What you are asked to do → Filter the entries below, keeping every line that has the word "settings".

Exercise data →
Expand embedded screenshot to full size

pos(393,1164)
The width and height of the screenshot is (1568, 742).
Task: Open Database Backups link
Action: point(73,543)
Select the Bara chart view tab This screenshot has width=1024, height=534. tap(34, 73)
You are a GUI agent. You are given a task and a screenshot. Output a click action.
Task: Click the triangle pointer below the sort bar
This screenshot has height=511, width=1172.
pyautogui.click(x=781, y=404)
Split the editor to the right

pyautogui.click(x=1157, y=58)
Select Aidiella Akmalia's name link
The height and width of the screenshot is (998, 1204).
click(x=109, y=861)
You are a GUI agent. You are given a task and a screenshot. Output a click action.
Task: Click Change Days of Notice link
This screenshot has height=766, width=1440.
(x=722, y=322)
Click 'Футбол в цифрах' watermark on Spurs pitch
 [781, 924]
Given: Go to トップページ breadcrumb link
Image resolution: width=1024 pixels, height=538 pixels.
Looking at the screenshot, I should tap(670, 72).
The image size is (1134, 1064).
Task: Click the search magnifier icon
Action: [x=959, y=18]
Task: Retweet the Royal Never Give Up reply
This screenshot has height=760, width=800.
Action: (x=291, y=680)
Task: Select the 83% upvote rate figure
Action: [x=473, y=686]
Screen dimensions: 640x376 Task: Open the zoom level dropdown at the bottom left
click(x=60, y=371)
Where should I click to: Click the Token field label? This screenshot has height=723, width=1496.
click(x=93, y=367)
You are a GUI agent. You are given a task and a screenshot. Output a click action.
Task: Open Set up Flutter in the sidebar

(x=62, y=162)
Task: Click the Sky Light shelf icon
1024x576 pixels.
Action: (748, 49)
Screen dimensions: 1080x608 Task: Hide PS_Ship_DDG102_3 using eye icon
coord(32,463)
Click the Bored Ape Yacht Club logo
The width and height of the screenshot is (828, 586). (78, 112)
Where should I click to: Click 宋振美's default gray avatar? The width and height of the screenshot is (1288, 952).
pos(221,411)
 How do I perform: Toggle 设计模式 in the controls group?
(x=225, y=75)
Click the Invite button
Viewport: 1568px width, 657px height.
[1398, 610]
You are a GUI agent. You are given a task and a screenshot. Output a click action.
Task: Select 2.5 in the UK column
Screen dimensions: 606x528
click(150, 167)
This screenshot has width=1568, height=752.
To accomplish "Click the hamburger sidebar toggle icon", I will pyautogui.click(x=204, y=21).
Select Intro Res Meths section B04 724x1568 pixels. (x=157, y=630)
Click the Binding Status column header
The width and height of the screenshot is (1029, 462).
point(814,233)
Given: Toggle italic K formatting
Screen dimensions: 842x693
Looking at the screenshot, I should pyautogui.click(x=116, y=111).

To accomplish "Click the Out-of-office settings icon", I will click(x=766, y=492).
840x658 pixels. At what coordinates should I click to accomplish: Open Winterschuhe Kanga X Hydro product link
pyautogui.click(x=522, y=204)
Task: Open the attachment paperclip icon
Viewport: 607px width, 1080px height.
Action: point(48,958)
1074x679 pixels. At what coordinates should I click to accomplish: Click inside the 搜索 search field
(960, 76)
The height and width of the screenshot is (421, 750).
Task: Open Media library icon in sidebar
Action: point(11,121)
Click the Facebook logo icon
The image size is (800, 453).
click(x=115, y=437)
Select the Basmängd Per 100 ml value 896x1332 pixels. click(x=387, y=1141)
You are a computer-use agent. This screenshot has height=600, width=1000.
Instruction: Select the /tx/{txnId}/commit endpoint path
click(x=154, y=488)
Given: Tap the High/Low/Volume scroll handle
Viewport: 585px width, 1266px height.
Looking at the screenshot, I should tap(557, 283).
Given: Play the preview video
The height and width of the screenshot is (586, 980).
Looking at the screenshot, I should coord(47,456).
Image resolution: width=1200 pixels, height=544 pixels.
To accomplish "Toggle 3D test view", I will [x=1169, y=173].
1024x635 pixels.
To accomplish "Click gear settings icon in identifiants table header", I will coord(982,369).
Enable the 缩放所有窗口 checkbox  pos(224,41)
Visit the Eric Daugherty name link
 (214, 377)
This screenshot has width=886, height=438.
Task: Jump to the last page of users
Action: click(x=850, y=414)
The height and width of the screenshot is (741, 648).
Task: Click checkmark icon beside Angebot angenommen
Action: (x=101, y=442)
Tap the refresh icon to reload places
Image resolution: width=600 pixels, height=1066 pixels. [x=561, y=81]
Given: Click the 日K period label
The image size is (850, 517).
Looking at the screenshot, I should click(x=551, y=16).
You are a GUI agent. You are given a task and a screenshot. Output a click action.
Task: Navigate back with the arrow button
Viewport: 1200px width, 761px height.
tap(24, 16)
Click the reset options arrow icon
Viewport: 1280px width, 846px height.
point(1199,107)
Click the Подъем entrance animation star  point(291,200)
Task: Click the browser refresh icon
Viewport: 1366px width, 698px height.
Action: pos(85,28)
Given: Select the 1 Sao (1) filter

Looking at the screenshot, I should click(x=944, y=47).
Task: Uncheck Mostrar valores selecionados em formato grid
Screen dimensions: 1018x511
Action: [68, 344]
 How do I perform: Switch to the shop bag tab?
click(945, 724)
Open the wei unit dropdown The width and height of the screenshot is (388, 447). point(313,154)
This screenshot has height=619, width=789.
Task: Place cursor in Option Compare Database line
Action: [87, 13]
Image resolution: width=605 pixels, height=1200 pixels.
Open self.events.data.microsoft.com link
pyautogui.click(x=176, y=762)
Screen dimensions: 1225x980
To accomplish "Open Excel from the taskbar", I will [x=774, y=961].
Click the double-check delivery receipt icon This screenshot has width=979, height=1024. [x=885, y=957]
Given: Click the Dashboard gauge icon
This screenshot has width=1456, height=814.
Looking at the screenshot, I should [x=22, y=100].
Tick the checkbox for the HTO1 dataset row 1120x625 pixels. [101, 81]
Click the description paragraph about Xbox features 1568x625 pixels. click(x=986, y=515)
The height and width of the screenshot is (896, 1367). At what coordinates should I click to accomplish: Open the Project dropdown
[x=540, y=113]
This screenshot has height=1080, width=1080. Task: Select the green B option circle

Answer to the exercise →
To accomplish "Click the Out-of-office settings icon", I will click(x=766, y=492).
To accomplish "Click gear settings icon in identifiants table header", I will coord(982,369).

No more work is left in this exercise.